## Extracted data
....

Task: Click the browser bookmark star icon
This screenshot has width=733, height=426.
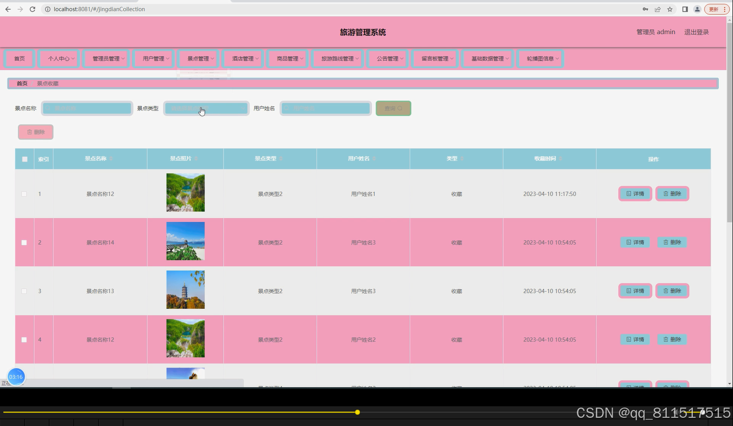Action: [x=670, y=9]
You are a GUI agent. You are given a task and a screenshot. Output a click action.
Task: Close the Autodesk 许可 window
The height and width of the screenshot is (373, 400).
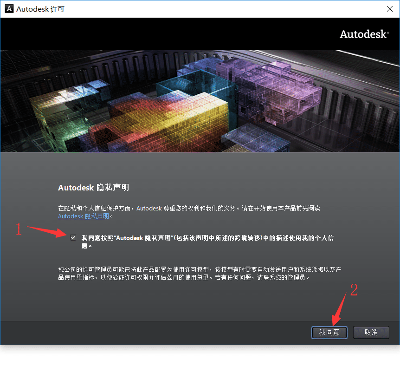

....

## Problem statement
Only the text of the records is to be reproduced exactly; skip the pictures.

## Completed exercise
Task: Click the browser bookmark star icon
This screenshot has width=733, height=426.
Action: [x=670, y=9]
You are a GUI agent. You are given a task and a screenshot. Output a click action.
Task: Close the Autodesk 许可 window
The height and width of the screenshot is (373, 400).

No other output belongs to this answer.